Morphologic variability and chromosomal variations do not always correlate: Clarkia speciosa occurs in Southern California in numerous varieties differing both in their flower structures and their vegetative organs. The area of distribution of the subspecies Clarkia speciosa nitens is northwards, Clarkia speciosa polyantha adjoins to the south (H. and M. E. LEWIS, 1955). Both species are sympatric in a small geographic section. Hybridization occurs. Independent of classifications due to morphologic criteria, karyotypes of the most different Clarkia speciosa – populations were analyzed. All of them have n = 9 chromosomes. Nevertheless, two chromosomal races differing in seven translocations exist. As a consequence, a ring of 16 chromosomes and a chromosomal bivalent develop during the meiosis of the hybrids. The situation is similar to that of Oenothera, Datura, and Rhoeo (Clarkia belongs just like Oenothera to family of evening primroses, also called Onagraceae). The border between the chromosomal races runs through the area of Clarkia speciosa polyantha. Chromosomal variation and morphological variability of Clarkia speciosa polyantha and Clarkia speciosa nitens are thus independent of each other (W. BLOOM and H. LEWIS, University of California, Los Angeles, 1972).

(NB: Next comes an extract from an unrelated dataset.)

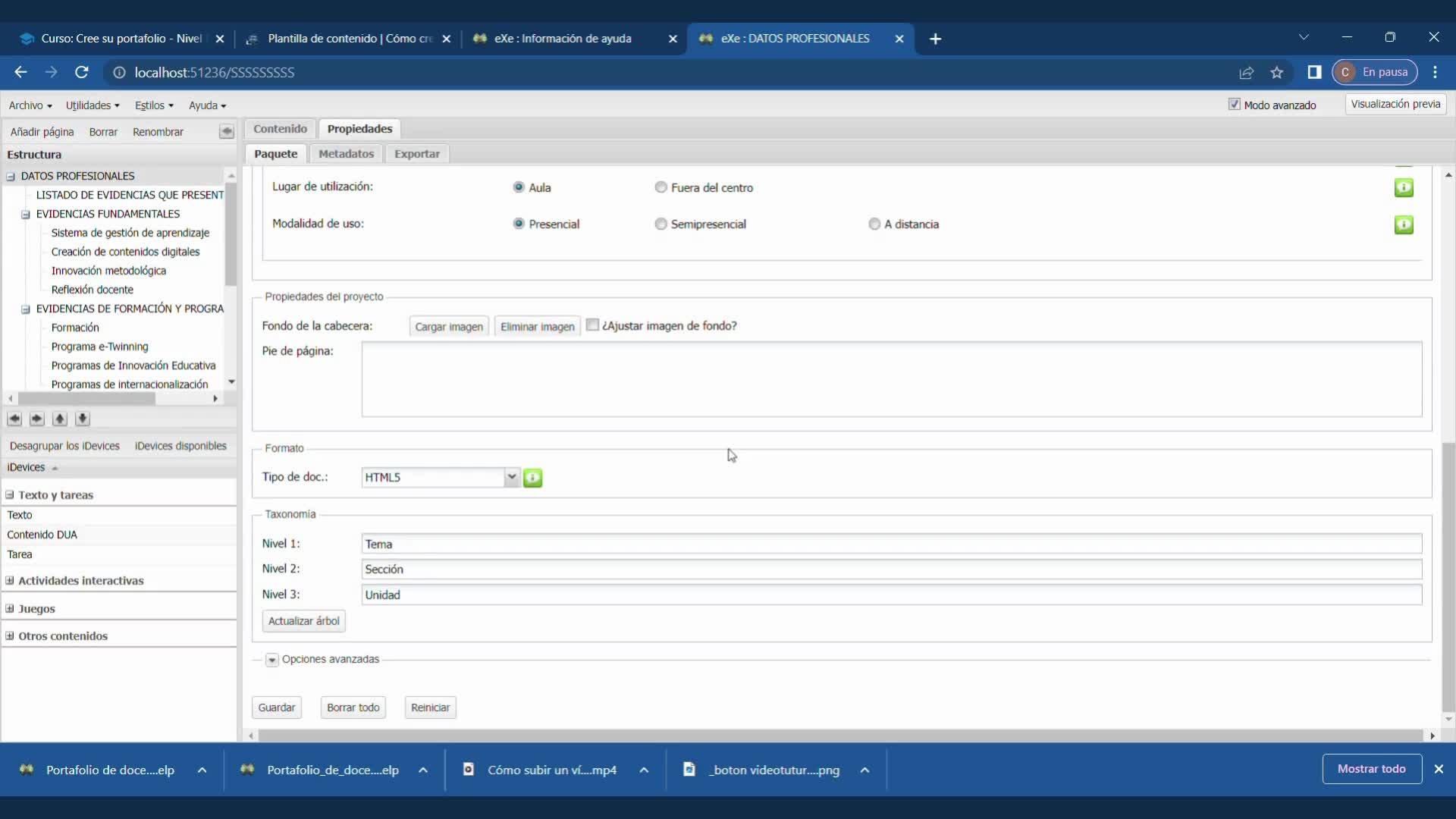The width and height of the screenshot is (1456, 819).
Task: Switch to Metadatos tab
Action: coord(346,154)
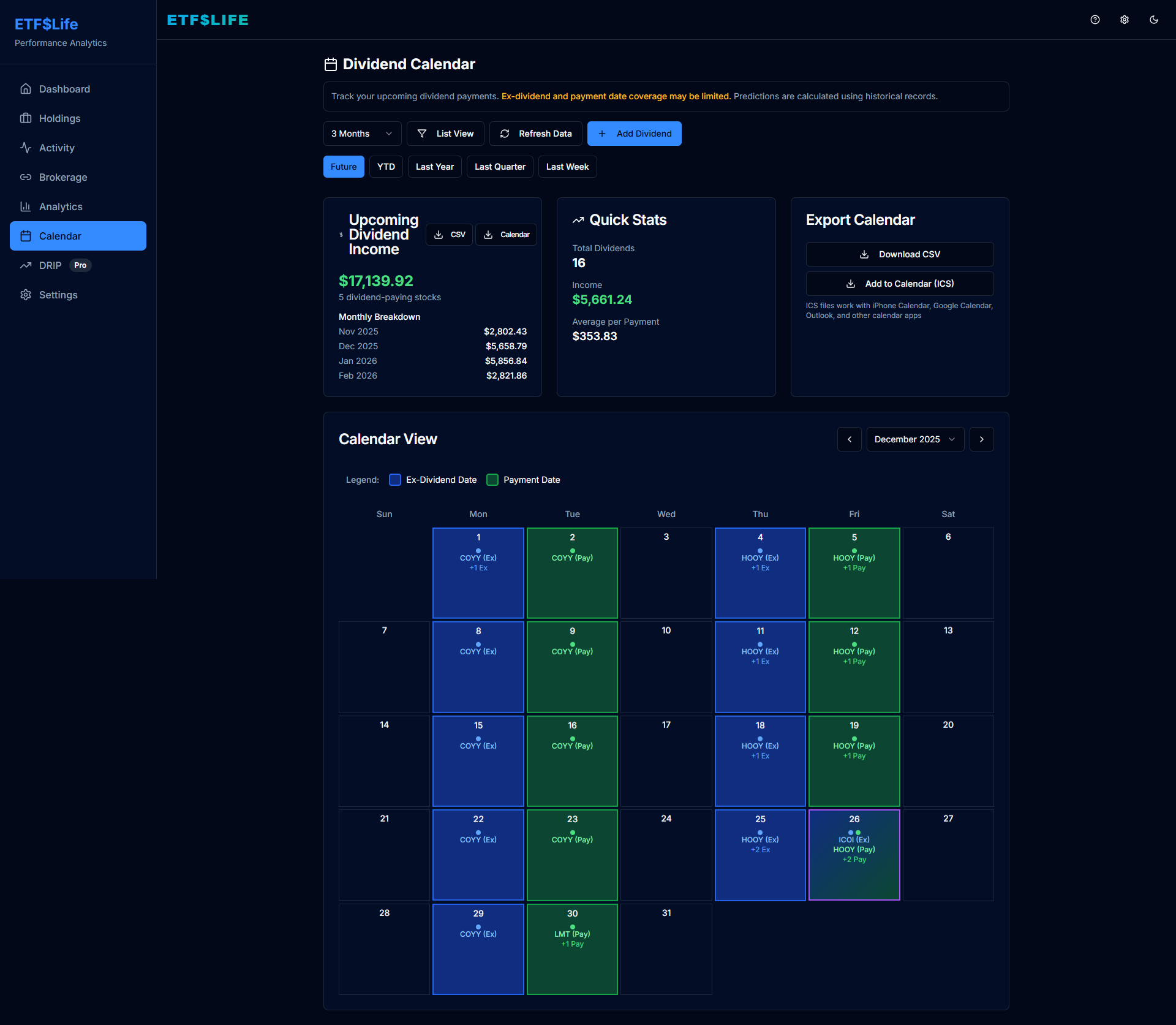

All given examples show, that interspecific hybrids are only able to become a new species, if several independent conditions stabilizing the new genotypes and isolating them from the original species occur simultaneously or subsequently. A restructuring of the genome as a consequence of translocations, inversions or mutations on one hand and the colonization of free ecological niches on the other hand seem to be very important.

Many closely related species can be sorted into groups of related species, that are able to exchange genes as soon as the barriers effective in nature are loosened or removed, demonstrating, how insecure single barriers of propagation and how flexible plant genomes can be. The percentage of fertile hybrids can be taken as a measure of the relationship of two species or populations:

The Phacelia magellanica – group (area of distribution is North America, families: Hydrophyllaceae related with Solanaceae). Species of several different degrees of ploidy belong to this group. The single species occur as diploid, tetraploid, and hexaploid varieties. A number of the tetraploid species form hybrids relatively easy. The gene exchange between them is therefore more effective than the gene exchange between the varieties with different levels of ploidy belonging to the same species (R. L. HECKARD, University of California, 1960).

Die The genus Madia (endemic in North America, family: Compositae). J. CLAUSEN and his collaborators performed numerous crossing experiments with Madia. Click the last link to see their results. These results explain the different degrees of relationship between the single species. They do also show, what a complex of species with fluid transitions in the degree of hybridization is.

The genus Clarkia. H. and M. LEWIS (1955) studied this genus and their results are well-suited for illustrating the phylogenetic relations between the species of this genus and for arranging the species in a phylogenetic tree. Strictly speaking, it is not exactly a tree, since not only branchings (divergences), but also a high percentage of convergences due to species hybridization occur. Such converging evolution (anastomoses) do usually not happen in a (healthy) phylogenetic tree.

F. EHRENDORFER drew up comparable schemes of the evolutions of the genera of the Dipsacaceae-family as well as for the Achillea millefolium-group.